Mempunyai tujuan mulia yaitu meningkatkan kesucian diri guna mencapai kesempurnaan menjadi manusia yaitu lahir dan batin. Untuk dapat menjaga kesucian dirinya , maka beliau berkewajiban agar setiap hari menyucikan diri dengan cara melakukan Puja Parikrama ,tapa, Brata, yoga dan semadhi serta memegang teguh sesana kawikon.
III. Ketentuan Madiksa
a. Nabe adalah guru suci dari sang Diksita, Nabe sering juga disebut Sasuhunan dari Sang Diksita.

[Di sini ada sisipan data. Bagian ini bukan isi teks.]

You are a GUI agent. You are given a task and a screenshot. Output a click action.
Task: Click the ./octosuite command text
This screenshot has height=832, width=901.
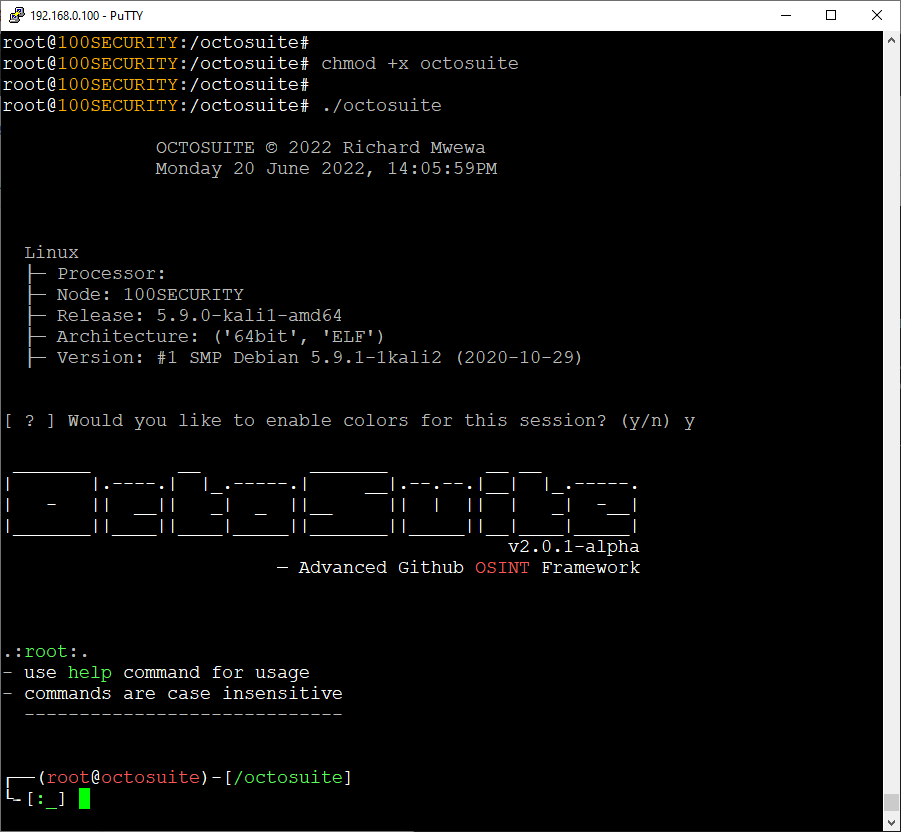381,105
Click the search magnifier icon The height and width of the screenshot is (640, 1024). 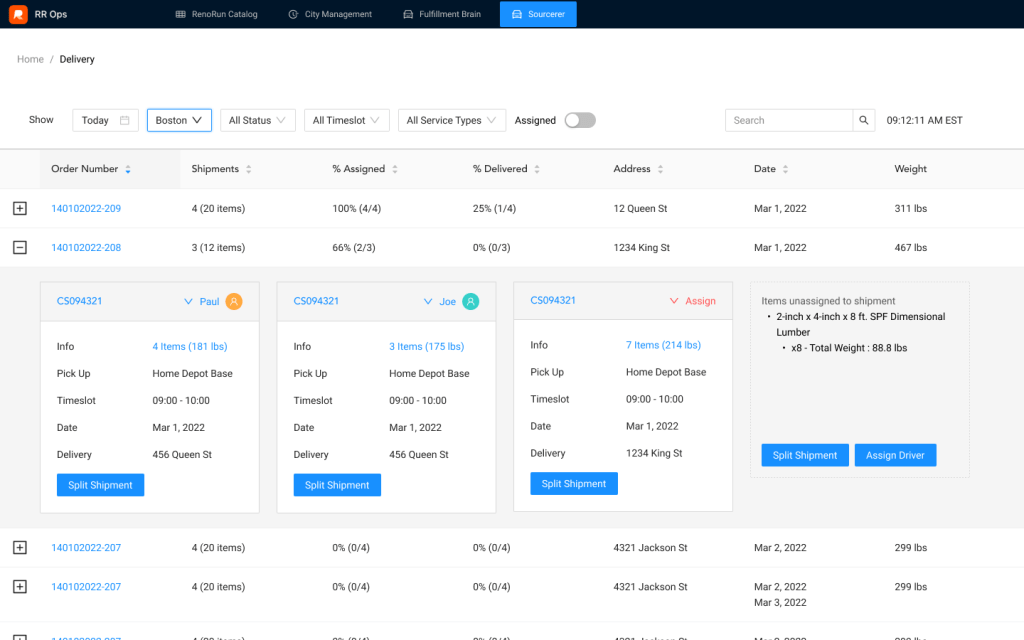pos(864,120)
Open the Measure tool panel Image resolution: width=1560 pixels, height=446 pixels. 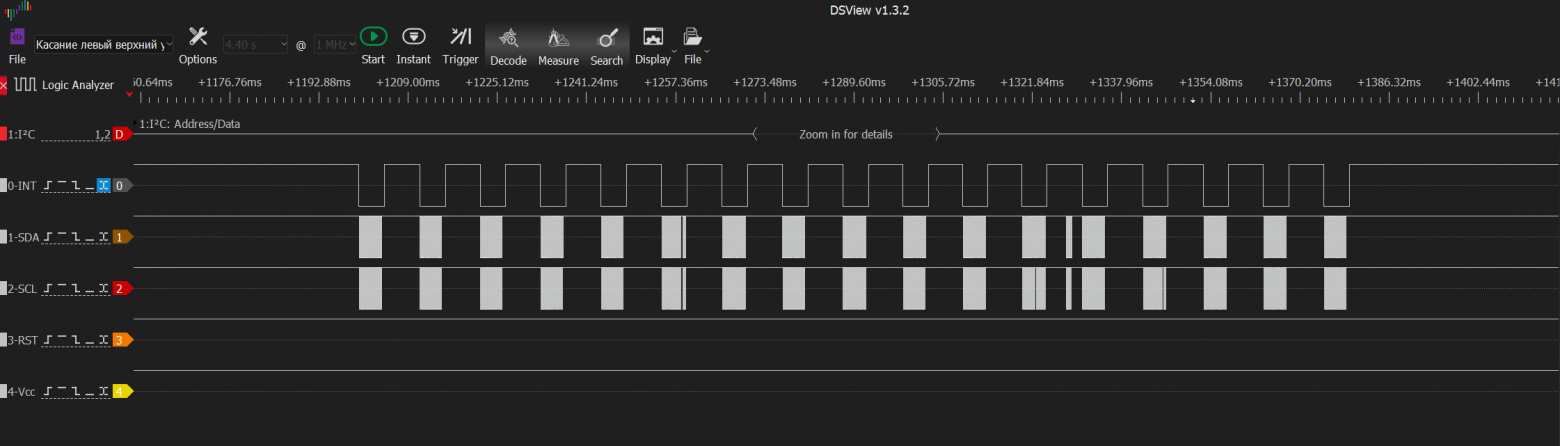558,39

Didalam Keputusan Seminar Kesatuan tafsir terhadap Aspek-aspek Agama Hindu yang ke 14 tahun 1986/1987 tentang pedoman Diksa , telah dirumuskan bahwa syarat-syarat Nabe adalah :
1. Seseorang selalu dalam bersih dan sehat, baik lahir maupun batin;
2. Mampu melepaskan diri dari ikatan keduniawian;
3. Tenang dan bijaksana
4. Selalu berpedoman kepada kitab suci Weda;
5. Paham dan mengerti tentang catur Weda
6. Mampu membaca Sruti dan Smerti;
7. Teguh melaksanakan Dharma-sadhana (Sering berbuat amal jasa dan kebajikan)
8. Teguh melaksanakan tapa dan brata.
b. Syarat-syarat Madiksa
1. Laki-laki yang sudah kawin dan yang nyukla brahmacari.
2.Wanita yang sudah kawin dan yang tidak kawin (Kanya)
3.Pasangan suami istri
4.Umur minimal 40 tahun
5.Paham dalam Bahasa kawi , sanskerta, memiliki pengetahuan umum , pendalaman inti sari ajaran-ajaran agama
6. Sehat lahir baatin dan berbudi luhur sesuai dengan sesana
7. Berkelakuan baik , tidak pernah tersangkut perkara pidana
8. Mendapatkan tanda kesediaan dari pendeta calon nabenya yang akan menyucikan
9. Sebaiknya tidak terikat akan pekerjaan sebagai pegawai negei ataupun swasta kecuali bertugas untuk hal keagamaan.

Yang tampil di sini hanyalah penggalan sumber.